Long-term exposure to IR radiation can also cause an opacification of the lens, which is formed by condensation of the lens proteins into protein aggregates. As the lens temperature at which thermal cataract may occur, values of between 40° C and 45° C are given. This damage is also irreversible and may result in a complete loss of sight. Nowadays, however, a clouded ocular lens can be surgically replaced by an artificial lens. An example of activities in which a lens opacification may occur after several years of exposure to IR radiation includes the work of glass blowers at glass melting furnaces. In the IR spectral range above a wavelength of about 2500 nm, only the cornea is affected.
Ultimately, glare must also be mentioned as one of the possible adverse effects of optical radiation. Although it is not related to any direct damage to the eye, it may adversely affect the vision and thus lead to accidents when performing safety-relevant activities, such as driving or working on machines.
Hazards to the skin
The skin is pigmented by melanin, and an essential component of the skin tissue is water. Regarding the skin, the penetration depth of the optical radiation depends on the wavelength as well. Accordingly, the various layers of skin are affected differently. A large part of the optical radiation in the UV spectral range is absorbed by the epidermis. The radiation in the long-wavelength UV-A spectral range penetrates significantly more deeply. Long-wavelength IR radiation is also absorbed in the epidermis.
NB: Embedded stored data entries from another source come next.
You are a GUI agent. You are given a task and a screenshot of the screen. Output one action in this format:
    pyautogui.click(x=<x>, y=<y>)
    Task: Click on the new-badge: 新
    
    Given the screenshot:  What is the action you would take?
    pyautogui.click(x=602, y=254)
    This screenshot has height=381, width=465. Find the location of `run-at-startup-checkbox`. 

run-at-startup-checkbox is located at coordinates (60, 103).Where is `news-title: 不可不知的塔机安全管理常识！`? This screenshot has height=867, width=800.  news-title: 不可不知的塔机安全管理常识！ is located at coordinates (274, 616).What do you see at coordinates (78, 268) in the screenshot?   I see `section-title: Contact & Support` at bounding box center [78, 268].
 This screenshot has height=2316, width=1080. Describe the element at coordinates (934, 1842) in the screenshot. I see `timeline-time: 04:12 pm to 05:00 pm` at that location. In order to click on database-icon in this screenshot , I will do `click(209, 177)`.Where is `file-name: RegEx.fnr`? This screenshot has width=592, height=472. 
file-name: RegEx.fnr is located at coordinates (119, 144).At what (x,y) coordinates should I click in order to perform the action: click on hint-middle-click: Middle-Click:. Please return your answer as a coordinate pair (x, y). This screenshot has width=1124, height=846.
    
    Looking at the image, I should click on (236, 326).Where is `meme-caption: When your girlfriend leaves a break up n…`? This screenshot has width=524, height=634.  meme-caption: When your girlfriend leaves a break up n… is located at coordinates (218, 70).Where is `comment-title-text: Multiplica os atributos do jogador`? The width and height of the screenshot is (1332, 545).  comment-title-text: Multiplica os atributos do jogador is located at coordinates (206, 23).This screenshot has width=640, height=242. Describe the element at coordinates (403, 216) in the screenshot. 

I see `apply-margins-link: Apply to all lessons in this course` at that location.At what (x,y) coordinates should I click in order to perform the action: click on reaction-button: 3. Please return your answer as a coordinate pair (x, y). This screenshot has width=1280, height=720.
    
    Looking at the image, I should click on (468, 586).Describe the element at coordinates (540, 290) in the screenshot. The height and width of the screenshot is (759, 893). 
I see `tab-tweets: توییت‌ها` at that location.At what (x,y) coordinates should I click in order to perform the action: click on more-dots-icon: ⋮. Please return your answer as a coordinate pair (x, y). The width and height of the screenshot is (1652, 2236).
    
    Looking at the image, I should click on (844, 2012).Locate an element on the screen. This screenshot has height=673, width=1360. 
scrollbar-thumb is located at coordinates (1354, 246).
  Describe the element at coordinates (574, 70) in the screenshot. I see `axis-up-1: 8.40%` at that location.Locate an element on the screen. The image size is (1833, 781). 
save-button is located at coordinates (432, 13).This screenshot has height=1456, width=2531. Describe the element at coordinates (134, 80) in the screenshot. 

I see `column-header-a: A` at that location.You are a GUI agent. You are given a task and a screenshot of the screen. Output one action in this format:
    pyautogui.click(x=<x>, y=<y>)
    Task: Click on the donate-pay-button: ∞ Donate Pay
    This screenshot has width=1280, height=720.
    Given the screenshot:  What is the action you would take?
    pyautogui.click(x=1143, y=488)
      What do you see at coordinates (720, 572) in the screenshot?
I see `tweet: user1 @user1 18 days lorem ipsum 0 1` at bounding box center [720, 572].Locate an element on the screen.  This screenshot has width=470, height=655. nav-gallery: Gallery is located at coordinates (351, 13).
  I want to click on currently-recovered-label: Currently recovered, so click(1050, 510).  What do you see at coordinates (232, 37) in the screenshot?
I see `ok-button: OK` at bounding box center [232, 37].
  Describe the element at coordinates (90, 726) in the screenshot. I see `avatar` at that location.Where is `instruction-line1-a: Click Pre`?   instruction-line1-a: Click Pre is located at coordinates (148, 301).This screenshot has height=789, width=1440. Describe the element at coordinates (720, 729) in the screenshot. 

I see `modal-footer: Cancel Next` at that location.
Chronic UV exposure can lead to the premature ageing of the skin, which is characterised by a wrinkled "leather type" skin. This is largely attributable to radiation in the UV-A spectral range. Exposure in the UV-A spectral range can furthermore trigger an immediate, albeit temporary change in the skin pigmentation (immediate pigmentation). The principal effect of optical radiation in the UV-B spectral range is the formation of erythema. As a result of erythema, a delayed pigmentation of the skin occurs. UV-C radiation is absorbed by all the biological tissues so strongly, however, that the radiation is only able to penetrate a thin upper layer. UV-B radiation can also induce mutations of the tumour suppressor gen p53, which can lead to skin cancer. Skin cancer is the most severe long-term consequence of strong exposure to UV.
Intensive radiation in the visible spectral range can cause the skin to become hot and induce photosensitive reactions. The exposure of the skin to intensive IR radiation can cause burning to the skin. During the long-term irradiation of the skin, both the conduction and dissipation of heat through the blood can be seen to play a role. Due to the circulation of blood and the associated dissipation of heat, the increase in temperature of the tissue is limited.